Transforming NHS services
Whole genome sequencing (WGS) for cancer in the NHS is a big challenge.
It involves changing the way hospitals move samples from patients to laboratories. It also involves changing how laboratories and staff work.
WGS could improve pathology services, diagnosis and treatment of cancer. It can enhance, and possibly replace, current genetic testing of tumours.
Cancer isn’t just one disease – it’s hundreds.
Cancer is usually diagnosed by bringing together the results of different tests. These include the results of scans, physical checks and pathological assessments. Pathological assessments involve looking at the tumour down the microscope. A pathologist looks at the size, shape and features of the cancer cells to grade their severity. Most cancers have three grades of severity. Pathologists also give a stage to the tumour. Sometimes, genetic testing of the tumour is also done.
But we know that patients with the same diagnosis and same grade may fare differently. Some will respond well to treatment, others won’t.
Whole genome sequencing is starting to tell us why. For example, WGS has recently shown there are many different types of breast cancer. Each has different changes to the DNA, the genome.
The different types may affect patients differently. Knowing which type someone has is valuable. It can help clinicians predict treatment response and give a more accurate prognosis.
What about existing genetic tests on tumours?
Some hospitals do genetic tests of tumours. There are different types of tests which look for specific changes to DNA in tumour cells.
WGS tests the whole genome at once, for all the different types of DNA changes that might be causing a cancer. WGS is sometimes cheaper than separate diagnostic tests.
This can help in diagnosis. The results can also show if a tumour might respond to a certain treatment. This could be a chemotherapy, a biological therapy or immunotherapy.
Changing Pathology Practice
To help diagnose cancer, a sample (biopsy), of a patient’s tumour is taken. This is usually in a hospital clinic. This sample is usually very small. The sample is stored in formalin to preserve it. It is then set in wax and thinly sliced, so it can be looked at down a microscope. This process is called Formalin Fixed, Paraffin Embedded (FFPE).
We want to take DNA from these tumour samples for whole genome sequencing. ⇒ Find out more about DNA extraction and genome sequencing. But FFPE is extremely damaging to DNA. We tested it in the early stages of the 100,000 Genomes Project. Over half the samples did not pass quality controls to run WGS. Even when samples did pass quality control, we didn’t always get usable data.

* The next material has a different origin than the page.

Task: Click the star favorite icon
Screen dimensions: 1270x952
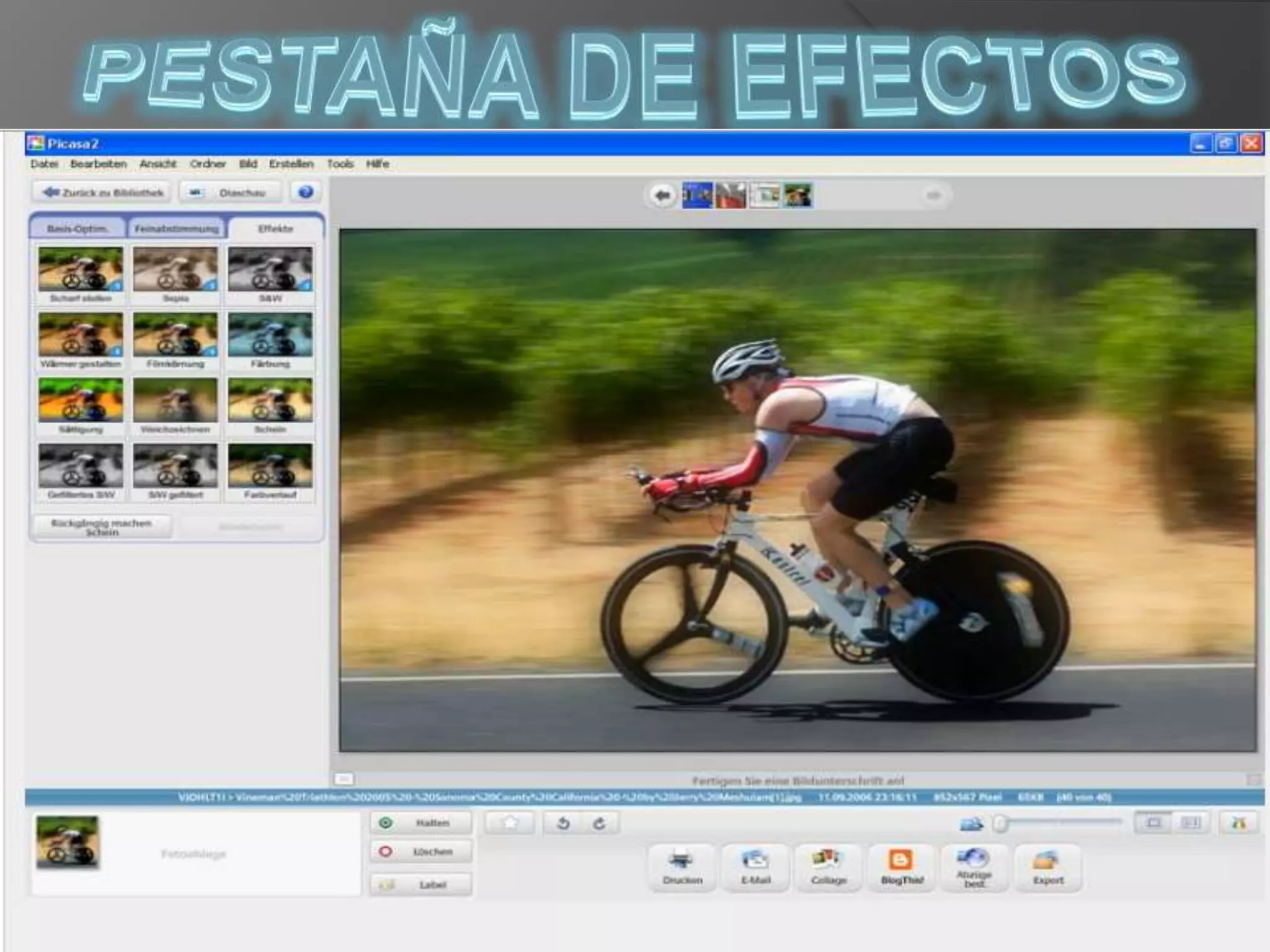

To improve the quality of DNA and enable WGS, there is a different way to collect tumour samples. This is called ‘fresh frozen’ (FF). Samples are quickly processed and put in a -80°C freezer. They can be stored until the laboratory is ready to extract DNA.

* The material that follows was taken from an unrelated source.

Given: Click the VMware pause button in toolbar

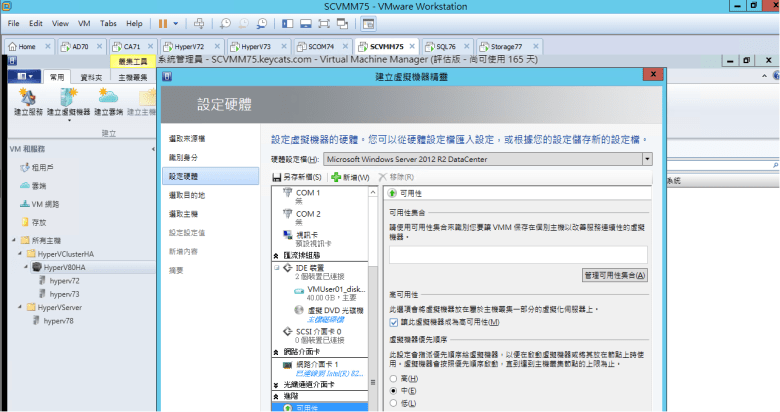Looking at the screenshot, I should pyautogui.click(x=164, y=22).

But FF is much more difficult for busy NHS hospitals and clinics. Many do not currently have equipment or infrastructure to do it.
Where FF is not at all workable, we have created an ‘optimised FFPE’ process. This reduces the DNA damage. We are exploring other ways to solve the problem too. One is chilling samples where freezing is not possible. We are testing which approaches will work best.
⇒ For more information on this, please see our pages for NHS GMC staff.
We are working with researchers, NHS pathology services, and NHS England to introduce FF. We are extremely grateful for all the GMCs ground breaking work in this area.
Getting DNA of high enough quality for WGS, from routine clinical care, is not an issue unique to the 100,000 Genomes Project. Our work will help to inform other clinical and research studies in the NHS and around the world. Our aim is to drive up the quality of cancer DNA samples for testing in the NHS. This will serve the 100,000 Genomes Project, and improve cancer testing in the NHS overall.